Задания ▸
1 - Кто руководил группой берлинских евреев, согласно тексту о раненых еврейских солдатах?
2 - Воспроизведите фрагмент текста о раненых еврейских солдатах от "В любом случае, предложения" до "период Веймарской республики).", заменив "свежий воздух" на "чистый воздух".
3 - Продолжите текст о раненых еврейских солдатах, начав сразу после его последнего предложения.

Текст для чтения ▸
В Берлине маленькая группа берлинских евреев под руководством специалиста по раковым заболеваниям Карла Левина была уверена, что нашла удачное решение для растущего числа раненых евреев. Союз помощи раненым еврейским солдатам (Hilfsbund für Kriegsbeschädigte jüdische Soldaten), как группа назвала сама себя, выдвинул планы по строительству еврейского реабилитационного центра глубоко в холмах центральной Германии. Если раненые хотят полностью выздороветь, заявлял Союз помощи, им нужно удалиться от ограничений повседневной жизни. Только на лоне природы может произойти психологическое и физическое выздоровление. Власти согласились с этим аргументом, но специфически еврейский характер этого центра понравился им меньше. Они спрашивали, зачем нужен дом для еврейских солдат, когда немецкий Красный Крест и так по запросу предоставляет раненым кошерную пищу66.
В любом случае, предложения Союза помощи рисовали довольно оптимистичные и долгосрочные перспективы для раненых солдат. Предполагалось, что свежий воздух в сельской местности поможет «исцелению, облегчению и восстановлению» каждого из них. Но, как общественность понимала более чем ясно, большинство тяжелораненых никогда не смогут снова стать здоровыми гражданами. Изображение ужасов человеческого разрушения взяла на себя маленькая группа художников-экспрессионистов. Несомненно, под влиянием собственного фронтового опыта эти художники мрачно демонстрировали в художественном ключе людские потери войны. Несомненно, из всех деятелей искусства Германии военного времени наиболее известны Макс Бекман, Георг Гросс и Отто Дикс с их шокирующими изображениями раненных на войне (особенно изображениями созданными позже, в период Веймарской республики).

Исходные данные ▸
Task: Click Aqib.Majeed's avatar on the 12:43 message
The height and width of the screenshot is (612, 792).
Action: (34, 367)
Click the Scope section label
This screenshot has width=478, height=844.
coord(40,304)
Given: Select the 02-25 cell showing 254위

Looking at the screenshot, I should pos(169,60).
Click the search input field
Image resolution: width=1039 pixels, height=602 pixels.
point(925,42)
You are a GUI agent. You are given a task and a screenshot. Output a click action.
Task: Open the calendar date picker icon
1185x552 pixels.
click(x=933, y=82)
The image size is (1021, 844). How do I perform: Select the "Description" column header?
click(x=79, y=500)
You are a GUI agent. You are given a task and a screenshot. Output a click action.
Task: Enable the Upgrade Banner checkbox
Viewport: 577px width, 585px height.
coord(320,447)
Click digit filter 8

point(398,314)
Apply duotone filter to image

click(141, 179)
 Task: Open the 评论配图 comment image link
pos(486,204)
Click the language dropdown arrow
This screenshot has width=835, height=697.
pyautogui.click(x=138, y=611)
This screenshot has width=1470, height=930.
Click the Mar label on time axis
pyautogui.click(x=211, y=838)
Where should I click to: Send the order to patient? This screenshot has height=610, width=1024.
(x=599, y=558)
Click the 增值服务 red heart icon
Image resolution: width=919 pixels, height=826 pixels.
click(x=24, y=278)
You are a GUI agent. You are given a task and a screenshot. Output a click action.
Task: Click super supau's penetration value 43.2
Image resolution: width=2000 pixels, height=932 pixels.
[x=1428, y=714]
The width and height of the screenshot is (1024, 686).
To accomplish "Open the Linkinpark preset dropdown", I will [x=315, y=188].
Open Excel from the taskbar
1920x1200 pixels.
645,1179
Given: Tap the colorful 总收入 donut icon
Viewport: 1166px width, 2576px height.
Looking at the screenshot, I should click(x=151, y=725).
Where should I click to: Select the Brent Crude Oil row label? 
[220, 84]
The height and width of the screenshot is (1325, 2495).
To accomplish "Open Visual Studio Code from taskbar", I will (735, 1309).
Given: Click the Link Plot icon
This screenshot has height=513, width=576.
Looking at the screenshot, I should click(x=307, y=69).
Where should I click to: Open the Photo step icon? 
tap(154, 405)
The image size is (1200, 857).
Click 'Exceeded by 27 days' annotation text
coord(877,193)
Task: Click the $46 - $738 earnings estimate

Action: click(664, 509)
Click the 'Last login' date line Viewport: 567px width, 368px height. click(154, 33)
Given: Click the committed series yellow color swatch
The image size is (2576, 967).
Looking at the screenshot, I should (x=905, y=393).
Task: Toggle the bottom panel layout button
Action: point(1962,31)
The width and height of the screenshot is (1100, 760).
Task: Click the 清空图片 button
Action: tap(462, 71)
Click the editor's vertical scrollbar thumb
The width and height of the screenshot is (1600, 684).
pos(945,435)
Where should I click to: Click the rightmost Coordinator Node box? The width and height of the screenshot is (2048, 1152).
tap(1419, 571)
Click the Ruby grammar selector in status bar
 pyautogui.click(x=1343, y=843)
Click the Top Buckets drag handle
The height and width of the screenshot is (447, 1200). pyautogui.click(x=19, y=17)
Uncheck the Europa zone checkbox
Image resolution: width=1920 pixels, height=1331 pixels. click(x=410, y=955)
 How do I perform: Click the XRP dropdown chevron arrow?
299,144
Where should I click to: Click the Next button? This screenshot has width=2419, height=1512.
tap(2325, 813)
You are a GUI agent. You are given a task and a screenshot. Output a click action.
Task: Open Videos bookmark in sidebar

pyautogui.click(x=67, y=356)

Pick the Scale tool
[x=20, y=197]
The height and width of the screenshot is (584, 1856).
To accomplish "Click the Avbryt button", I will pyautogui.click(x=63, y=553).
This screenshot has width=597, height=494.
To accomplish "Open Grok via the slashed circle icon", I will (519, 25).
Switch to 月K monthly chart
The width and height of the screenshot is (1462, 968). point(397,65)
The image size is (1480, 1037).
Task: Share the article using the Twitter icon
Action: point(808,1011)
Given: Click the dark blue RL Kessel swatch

Ответы по заданиям ▸
1 - Карл Левин.

2 -
В любом случае, предложения Союза помощи рисовали довольно оптимистичные и долгосрочные перспективы для раненых солдат. Предполагалось, что чистый воздух в сельской местности поможет «исцелению, облегчению и восстановлению» каждого из них. Но, как общественность понимала более чем ясно, большинство тяжелораненых никогда не смогут снова стать здоровыми гражданами. Изображение ужасов человеческого разрушения взяла на себя маленькая группа художников-экспрессионистов. Несомненно, под влиянием собственного фронтового опыта эти художники мрачно демонстрировали в художественном ключе людские потери войны. Несомненно, из всех деятелей искусства Германии военного времени наиболее известны Макс Бекман, Георг Гросс и Отто Дикс с их шокирующими изображениями раненных на войне (особенно изображениями созданными позже, в период Веймарской республики).

3 -
Но первым, кто попытался запечатлеть на бумаге глубокие, неизлечимые раны войны, был не столь выдающийся немецко-еврейский художник Людвиг Мейднер. Он был низкорослым, приземистым, с пристальным взглядом. Растрепанные клочья волос вокруг лысеющей макушки придавали ему зрелый вид, но на самом деле в начале войны ему исполнилось всего тридцать. В отличие от многих своих современников на экспрессионистской сцене Берлина, Мейднер с самого начала решительно выступал против конфликта. Его пацифистские идеалы нашли ужасающее подтверждение, когда его ближайший друг, поэт Эрнст Вильгельм Лотц, погиб на фронте в сентябре 1914 года. Антивоенные темы всегда проходили красной нитью в работах Мейднера, появляясь даже в довоенные, мирные годы. Например, его рисунок 1911 года «Ужасы войны» («Schrecken des Krieges») изображал трех обнаженных воинов, лишенных не только одежды, но и некоторых конечностей. Торчащие культи демонстрировали звериный ужас конфликта67.
Когда разразилась Первая мировая война, апокалиптическое мировоззрение Мейднера достигло предела. В первые месяцы войны он создал серию картин и рисунков, изображавших разрушительный потенциал современной военной техники. В «Битве» («Schlacht») 1914 года разорвавшийся снаряд разбрасывает конечности, кости и тела по спирали от центра полотна, усеивая даже края рамы. Столкновение артиллерии и человеческой плоти было темой многих рисунков Мейднера в начале войны, включая «Пушку (III)» («Kanone (III)») и «Взрыв на мосту» («Explosion auf der Brücke»), где также изображены изуродованные тела и горящие здания. Взгляд художника стал еще более апокалиптическим в «Судном дне» («Der jüngste Tag»), где Мейднер изобразил запятнанный кровью ландшафт, в котором немногие выжившие, смятенные и изувеченные жались к краям полотна.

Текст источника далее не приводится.